§ DIRECTIONS FOR THIS TASK: Format the lines below as a JSON list of strings, one string per line, and leave out the blank lines.
┄┄┄┄┄┄
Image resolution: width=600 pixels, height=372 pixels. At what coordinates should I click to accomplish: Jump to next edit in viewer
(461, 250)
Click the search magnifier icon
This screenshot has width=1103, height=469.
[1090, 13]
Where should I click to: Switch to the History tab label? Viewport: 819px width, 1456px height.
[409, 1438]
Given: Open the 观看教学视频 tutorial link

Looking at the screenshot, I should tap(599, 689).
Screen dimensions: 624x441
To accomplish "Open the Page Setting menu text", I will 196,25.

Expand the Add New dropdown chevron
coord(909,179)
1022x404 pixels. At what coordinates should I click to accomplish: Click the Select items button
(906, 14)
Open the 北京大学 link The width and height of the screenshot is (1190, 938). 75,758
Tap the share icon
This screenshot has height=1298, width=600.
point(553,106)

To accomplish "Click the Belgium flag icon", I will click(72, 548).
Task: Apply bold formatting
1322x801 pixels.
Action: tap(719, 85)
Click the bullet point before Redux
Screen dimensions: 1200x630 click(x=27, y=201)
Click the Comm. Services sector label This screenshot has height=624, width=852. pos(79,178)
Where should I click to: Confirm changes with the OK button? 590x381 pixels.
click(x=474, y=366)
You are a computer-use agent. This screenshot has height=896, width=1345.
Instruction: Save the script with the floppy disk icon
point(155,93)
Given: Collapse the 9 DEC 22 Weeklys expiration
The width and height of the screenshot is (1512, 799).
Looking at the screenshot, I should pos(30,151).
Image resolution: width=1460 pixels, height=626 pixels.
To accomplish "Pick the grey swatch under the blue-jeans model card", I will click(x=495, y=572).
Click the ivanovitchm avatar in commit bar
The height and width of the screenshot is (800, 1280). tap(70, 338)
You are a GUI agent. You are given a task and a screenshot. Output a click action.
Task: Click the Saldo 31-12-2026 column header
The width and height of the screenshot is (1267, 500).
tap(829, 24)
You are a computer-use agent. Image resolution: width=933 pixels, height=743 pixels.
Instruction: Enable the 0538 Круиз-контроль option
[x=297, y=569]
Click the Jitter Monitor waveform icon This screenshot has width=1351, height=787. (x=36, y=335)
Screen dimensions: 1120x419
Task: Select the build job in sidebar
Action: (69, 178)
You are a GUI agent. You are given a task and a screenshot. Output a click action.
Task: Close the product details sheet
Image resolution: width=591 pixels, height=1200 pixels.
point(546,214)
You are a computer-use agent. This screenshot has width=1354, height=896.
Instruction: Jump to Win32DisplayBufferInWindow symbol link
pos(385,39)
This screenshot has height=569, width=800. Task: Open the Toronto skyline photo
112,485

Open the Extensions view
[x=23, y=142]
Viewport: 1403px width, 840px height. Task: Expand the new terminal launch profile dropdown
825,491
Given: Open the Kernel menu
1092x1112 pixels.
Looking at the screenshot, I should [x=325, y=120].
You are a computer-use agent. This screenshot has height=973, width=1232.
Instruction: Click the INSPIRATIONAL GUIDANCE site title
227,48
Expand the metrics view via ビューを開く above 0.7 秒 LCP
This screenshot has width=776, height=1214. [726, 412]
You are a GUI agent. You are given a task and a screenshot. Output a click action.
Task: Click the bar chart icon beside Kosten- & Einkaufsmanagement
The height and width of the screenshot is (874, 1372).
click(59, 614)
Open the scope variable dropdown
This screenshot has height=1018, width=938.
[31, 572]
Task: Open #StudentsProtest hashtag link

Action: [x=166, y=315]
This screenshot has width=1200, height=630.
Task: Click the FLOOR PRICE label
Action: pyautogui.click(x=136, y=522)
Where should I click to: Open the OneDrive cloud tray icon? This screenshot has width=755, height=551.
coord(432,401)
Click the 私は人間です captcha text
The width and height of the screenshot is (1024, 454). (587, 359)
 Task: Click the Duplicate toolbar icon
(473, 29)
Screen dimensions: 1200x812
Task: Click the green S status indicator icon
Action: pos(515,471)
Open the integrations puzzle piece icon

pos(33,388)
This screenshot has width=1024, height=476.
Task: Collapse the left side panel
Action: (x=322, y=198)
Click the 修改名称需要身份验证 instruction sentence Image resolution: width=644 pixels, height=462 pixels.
┄┄┄┄┄┄
§ TASK SOLUTION:
[
  "Image resolution: width=600 pixels, height=372 pixels. At what coordinates should I click to accomplish: Jump to next edit in viewer",
  "(461, 250)",
  "Click the search magnifier icon",
  "This screenshot has width=1103, height=469.",
  "[1090, 13]",
  "Where should I click to: Switch to the History tab label? Viewport: 819px width, 1456px height.",
  "[409, 1438]",
  "Given: Open the 观看教学视频 tutorial link",
  "Looking at the screenshot, I should tap(599, 689).",
  "Screen dimensions: 624x441",
  "To accomplish \"Open the Page Setting menu text\", I will 196,25.",
  "Expand the Add New dropdown chevron",
  "coord(909,179)",
  "1022x404 pixels. At what coordinates should I click to accomplish: Click the Select items button",
  "(906, 14)",
  "Open the 北京大学 link The width and height of the screenshot is (1190, 938). 75,758",
  "Tap the share icon",
  "This screenshot has height=1298, width=600.",
  "point(553,106)",
  "To accomplish \"Click the Belgium flag icon\", I will click(72, 548).",
  "Task: Apply bold formatting",
  "1322x801 pixels.",
  "Action: tap(719, 85)",
  "Click the bullet point before Redux",
  "Screen dimensions: 1200x630 click(x=27, y=201)",
  "Click the Comm. Services sector label This screenshot has height=624, width=852. pos(79,178)",
  "Where should I click to: Confirm changes with the OK button? 590x381 pixels.",
  "click(x=474, y=366)",
  "You are a computer-use agent. This screenshot has height=896, width=1345.",
  "Instruction: Save the script with the floppy disk icon",
  "point(155,93)",
  "Given: Collapse the 9 DEC 22 Weeklys expiration",
  "The width and height of the screenshot is (1512, 799).",
  "Looking at the screenshot, I should pos(30,151).",
  "Image resolution: width=1460 pixels, height=626 pixels.",
  "To accomplish \"Pick the grey swatch under the blue-jeans model card\", I will click(x=495, y=572).",
  "Click the ivanovitchm avatar in commit bar",
  "The height and width of the screenshot is (800, 1280). tap(70, 338)",
  "You are a GUI agent. You are given a task and a screenshot. Output a click action.",
  "Task: Click the Saldo 31-12-2026 column header",
  "The width and height of the screenshot is (1267, 500).",
  "tap(829, 24)",
  "You are a computer-use agent. Image resolution: width=933 pixels, height=743 pixels.",
  "Instruction: Enable the 0538 Круиз-контроль option",
  "[x=297, y=569]",
  "Click the Jitter Monitor waveform icon This screenshot has width=1351, height=787. (x=36, y=335)",
  "Screen dimensions: 1120x419",
  "Task: Select the build job in sidebar",
  "Action: (69, 178)",
  "You are a GUI agent. You are given a task and a screenshot. Output a click action.",
  "Task: Close the product details sheet",
  "Image resolution: width=591 pixels, height=1200 pixels.",
  "point(546,214)",
  "You are a computer-use agent. This screenshot has width=1354, height=896.",
  "Instruction: Jump to Win32DisplayBufferInWindow symbol link",
  "pos(385,39)",
  "This screenshot has height=569, width=800. Task: Open the Toronto skyline photo",
  "112,485",
  "Open the Extensions view",
  "[x=23, y=142]",
  "Viewport: 1403px width, 840px height. Task: Expand the new terminal launch profile dropdown",
  "825,491",
  "Given: Open the Kernel menu",
  "1092x1112 pixels.",
  "Looking at the screenshot, I should [x=325, y=120].",
  "You are a computer-use agent. This screenshot has height=973, width=1232.",
  "Instruction: Click the INSPIRATIONAL GUIDANCE site title",
  "227,48",
  "Expand the metrics view via ビューを開く above 0.7 秒 LCP",
  "This screenshot has width=776, height=1214. [726, 412]",
  "You are a GUI agent. You are given a task and a screenshot. Output a click action.",
  "Task: Click the bar chart icon beside Kosten- & Einkaufsmanagement",
  "The height and width of the screenshot is (874, 1372).",
  "click(59, 614)",
  "Open the scope variable dropdown",
  "This screenshot has height=1018, width=938.",
  "[31, 572]",
  "Task: Open #StudentsProtest hashtag link",
  "Action: [x=166, y=315]",
  "This screenshot has width=1200, height=630.",
  "Task: Click the FLOOR PRICE label",
  "Action: pyautogui.click(x=136, y=522)",
  "Where should I click to: Open the OneDrive cloud tray icon? This screenshot has width=755, height=551.",
  "coord(432,401)",
  "Click the 私は人間です captcha text",
  "The width and height of the screenshot is (1024, 454). (587, 359)",
  " Task: Click the Duplicate toolbar icon",
  "(473, 29)",
  "Screen dimensions: 1200x812",
  "Task: Click the green S status indicator icon",
  "Action: pos(515,471)",
  "Open the integrations puzzle piece icon",
  "pos(33,388)",
  "This screenshot has width=1024, height=476.",
  "Task: Collapse the left side panel",
  "Action: (x=322, y=198)",
  "Click the 修改名称需要身份验证 instruction sentence Image resolution: width=644 pixels, height=462 pixels."
]